Latvian Finance Minister Janis Reirs said the country found itself in a similar position to Greece in 2008, and “reasonable comparisons” could be made.
“We made some austerity measures and we put our fiscal matters in order in a speedy manner,” he added. “We reduced the public sector by 30% and this was expressed in wages and reduction of staff.
“These structural reforms helped it (Latvia) to become one of fastest growing economies 2012-13.”

Poland

Poland is not yet a euro member, but must join the single currency as a condition of entering the EU.
“The Greeks said ‘No’ to [European] aid, so they also said ‘No’ to the eurozone. This will probably be a new stage towards [Athens] leaving the eurozone,” Prime Minister Ewa Kopacz told Polish state media.
The prospect of euro membership is unpopular among Poles, and the government has indicated it will not join until the debt crisis is resolved.

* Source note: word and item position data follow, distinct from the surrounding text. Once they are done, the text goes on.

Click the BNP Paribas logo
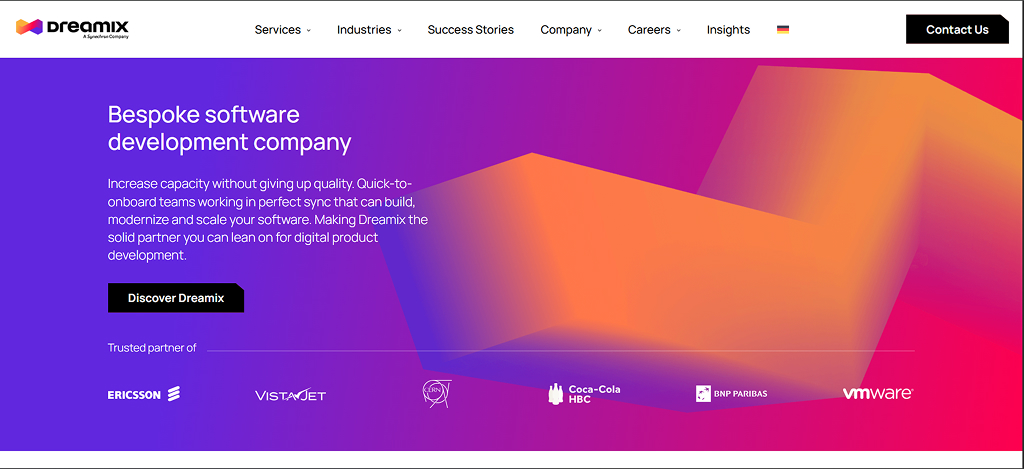tap(731, 394)
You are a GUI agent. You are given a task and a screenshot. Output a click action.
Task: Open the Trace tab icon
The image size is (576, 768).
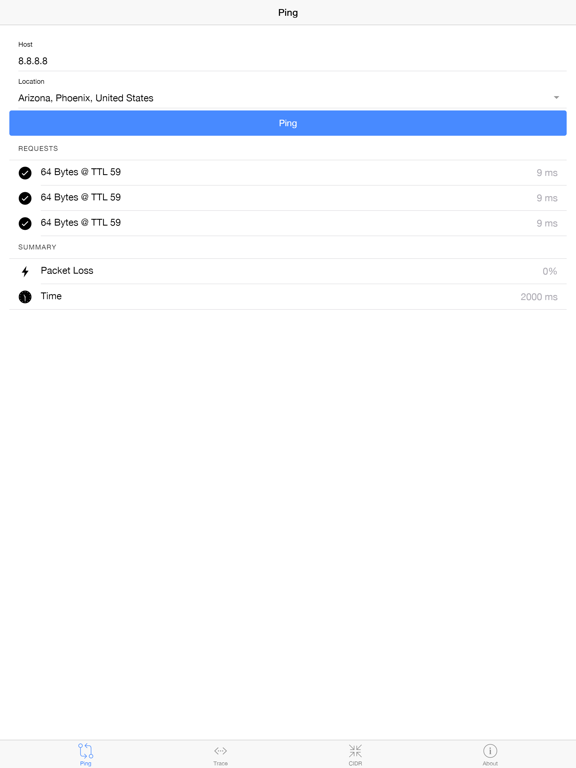tap(220, 750)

Finland, Netherlands, Austria and Belgium

Fiscal hardliners such as the Netherlands, Austria and Finland have offered Germany their support when dealing with the Greek crisis.
Netherlands Prime Minister Mark Rutte told reporters in Brussels he was “very cheerless” about the summit.
“I’m here to keep up the integrity, the cohesion and the underlying principles of the monetary union,” he said.
“It’s up to the Greek government to come with the far reaching proposals, if they don’t I think it will be over soon.”
Finland’s Finance Minister Alexander Stubb said: “The ball is now in Greece’s court.”
“Negotiations can only be resumed when the Greek government is willing to co-operate and commit itself to measures to stabilise the country’s public economy,” he added.
Belgian Prime Minister Charles Michel said Greece’s eurozone partners “can’t do it with a gun to our head or a knife at our throats”.
Mr Michel said Mr Tsipras had to “face up to his responsibilities”.
“If there are no proposals, he bears a heavy responsibility towards his own people first and the eurozone.”

Malta

It might be the smallest nation in the eurozone, but Malta is already paying a high price for the Greek crisis.
Its lending to Greece is proportionately among the highest in the region, with estimates putting it at between 2-4% of the island’s GDP.
Arriving at the emergency summit on Tuesday, Malta’s Prime Minister Joseph Muscat said it was likely the talks were “a waste of time”.
The fact Greece hadn’t shown urgency and failed to put forward a proposal was “getting off on the wrong foot”, Mr Muscat said.
Finance Minister Edward Scicluna compared Greece to a patient refusing medicine.